[Pixel coordinate grounding data]
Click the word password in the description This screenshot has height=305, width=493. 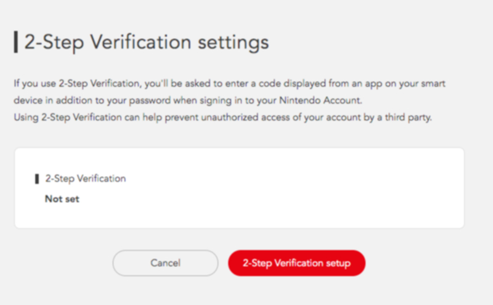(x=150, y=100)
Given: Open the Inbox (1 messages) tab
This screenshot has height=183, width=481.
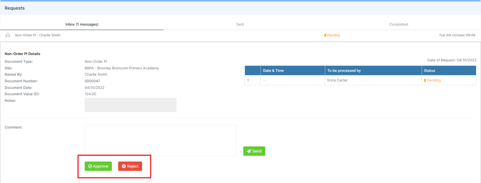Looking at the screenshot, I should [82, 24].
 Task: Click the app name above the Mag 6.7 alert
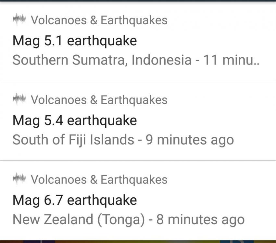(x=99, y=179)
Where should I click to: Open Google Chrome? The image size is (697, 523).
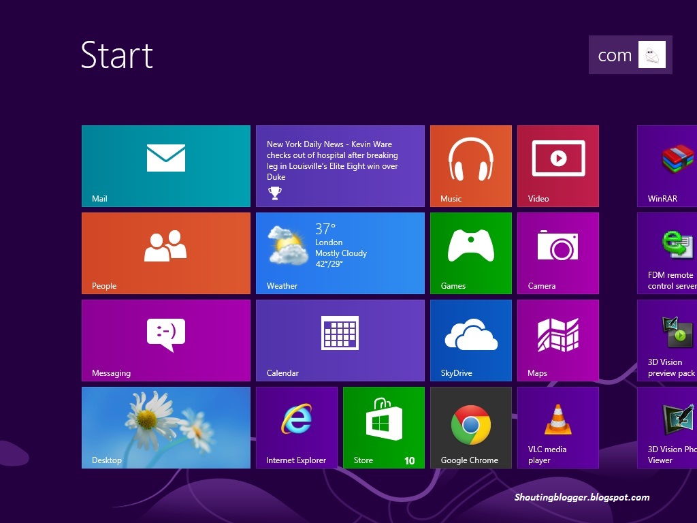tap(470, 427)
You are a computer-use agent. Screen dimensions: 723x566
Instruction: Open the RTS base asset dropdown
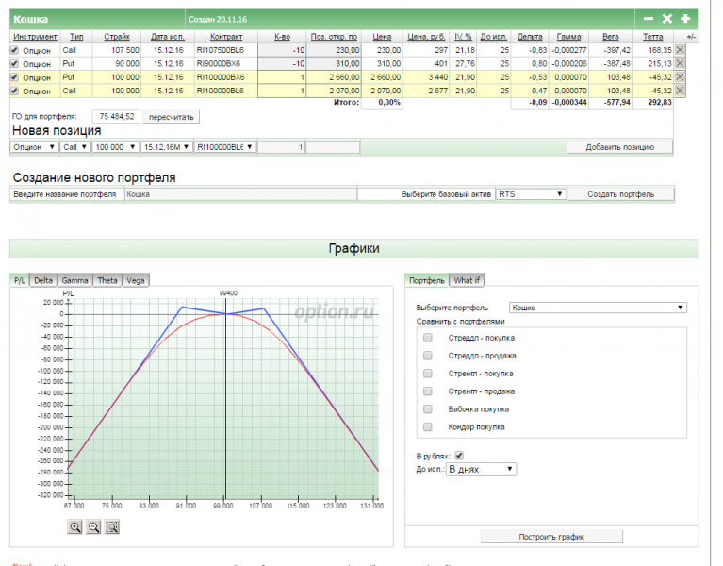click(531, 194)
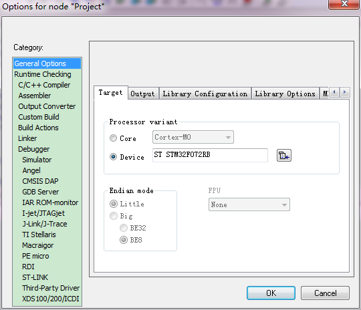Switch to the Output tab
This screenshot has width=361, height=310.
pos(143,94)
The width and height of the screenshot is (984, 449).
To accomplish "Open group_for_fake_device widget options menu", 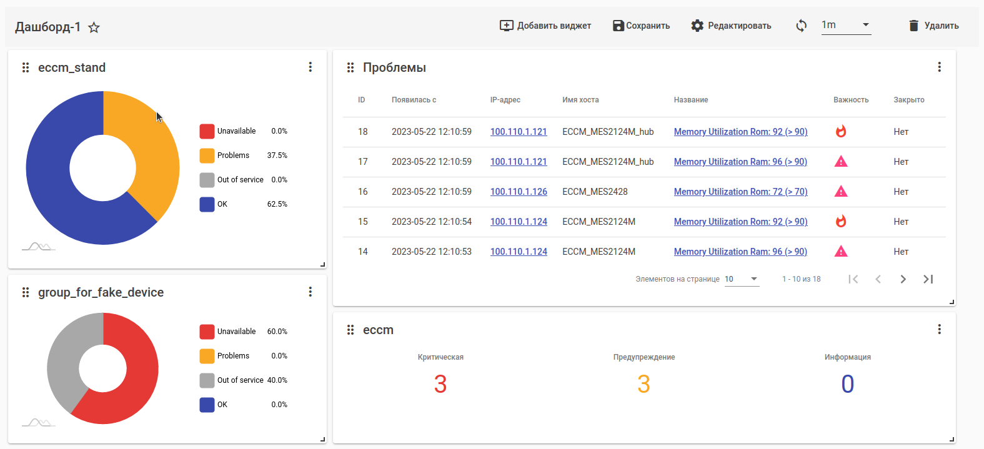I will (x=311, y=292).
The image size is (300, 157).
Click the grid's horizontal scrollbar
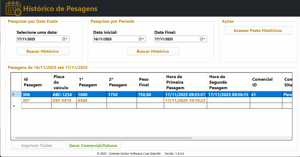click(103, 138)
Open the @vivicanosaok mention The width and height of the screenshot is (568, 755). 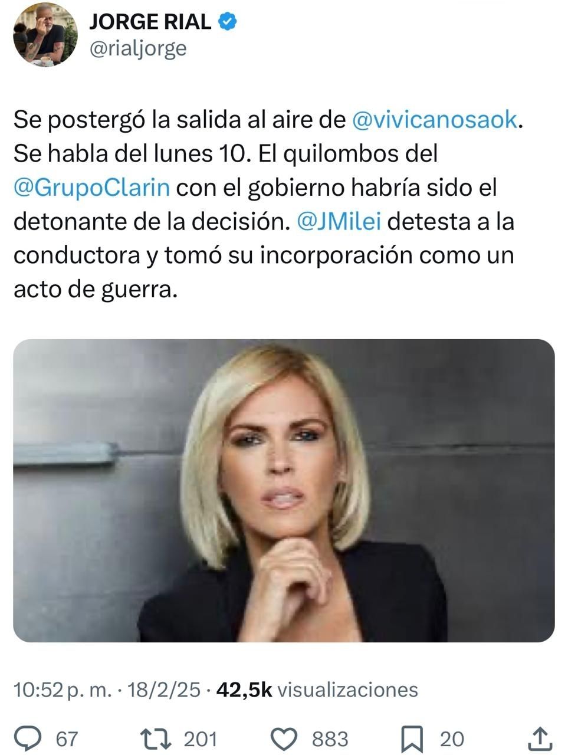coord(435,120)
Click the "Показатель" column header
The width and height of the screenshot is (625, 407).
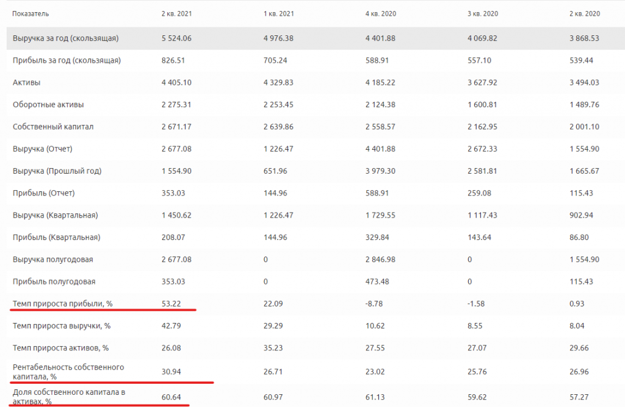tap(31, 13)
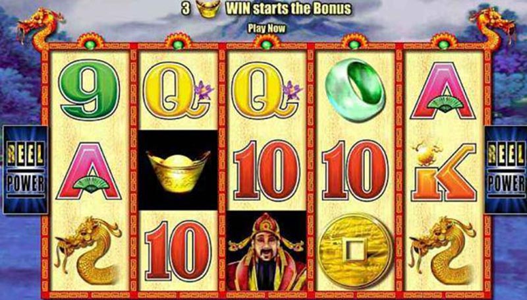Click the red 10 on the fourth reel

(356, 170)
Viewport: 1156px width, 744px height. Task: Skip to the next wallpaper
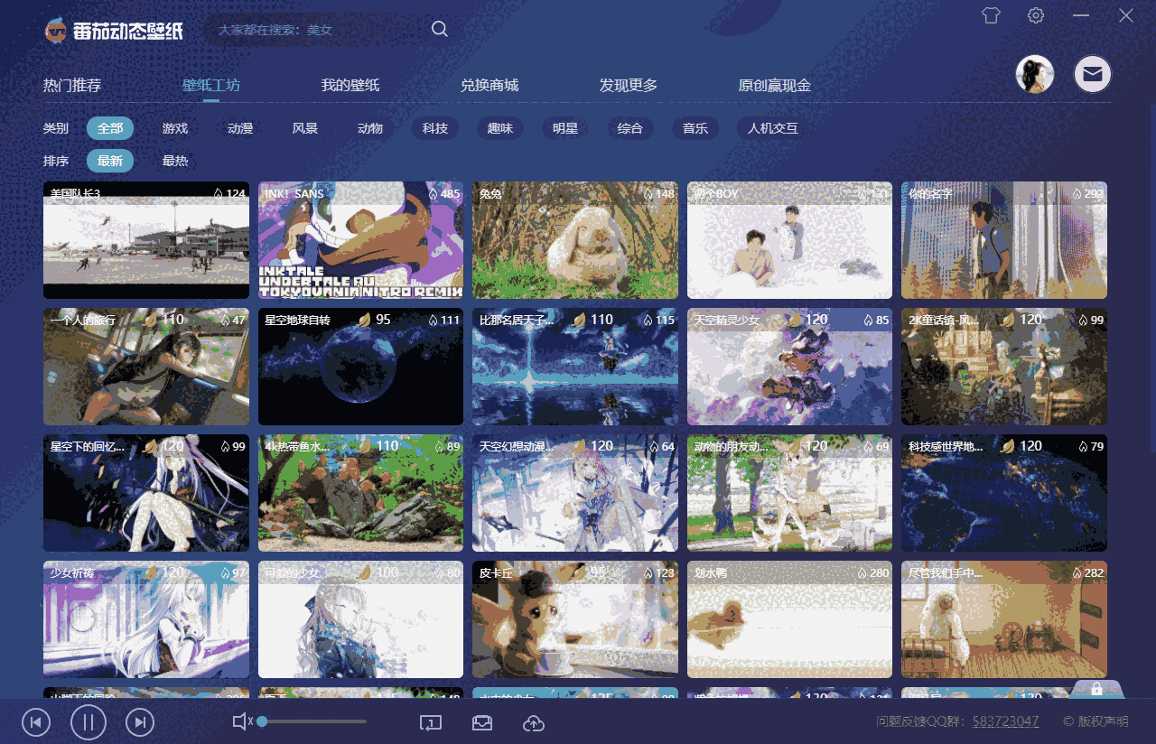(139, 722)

...

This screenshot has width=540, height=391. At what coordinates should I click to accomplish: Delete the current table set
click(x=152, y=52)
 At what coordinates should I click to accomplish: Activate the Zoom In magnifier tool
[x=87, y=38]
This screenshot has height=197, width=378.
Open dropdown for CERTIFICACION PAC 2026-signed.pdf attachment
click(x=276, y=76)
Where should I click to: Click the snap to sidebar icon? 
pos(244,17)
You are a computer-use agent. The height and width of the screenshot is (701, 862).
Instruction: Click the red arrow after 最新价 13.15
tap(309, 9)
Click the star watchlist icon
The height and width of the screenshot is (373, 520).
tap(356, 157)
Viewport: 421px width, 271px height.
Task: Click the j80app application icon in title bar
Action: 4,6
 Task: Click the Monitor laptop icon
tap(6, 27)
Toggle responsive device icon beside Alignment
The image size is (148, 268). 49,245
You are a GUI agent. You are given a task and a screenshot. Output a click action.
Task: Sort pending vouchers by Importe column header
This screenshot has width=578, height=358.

What this task involves >>
Transcribe the lines above between the line holding "Open dropdown for" and the line holding "This screenshot has width=578, height=358.", inclusive, exactly as they stand and with nothing added.

Task response >>
Open dropdown for CERTIFICACION PAC 2026-signed.pdf attachment
click(x=276, y=76)
Where should I click to: Click the snap to sidebar icon? 
pos(244,17)
You are a computer-use agent. The height and width of the screenshot is (701, 862).
Instruction: Click the red arrow after 最新价 13.15
tap(309, 9)
Click the star watchlist icon
The height and width of the screenshot is (373, 520).
tap(356, 157)
Viewport: 421px width, 271px height.
Task: Click the j80app application icon in title bar
Action: 4,6
 Task: Click the Monitor laptop icon
tap(6, 27)
Toggle responsive device icon beside Alignment
The image size is (148, 268). 49,245
You are a GUI agent. You are given a task and a screenshot. Output a click action.
Task: Sort pending vouchers by Importe column header
This screenshot has width=578, height=358.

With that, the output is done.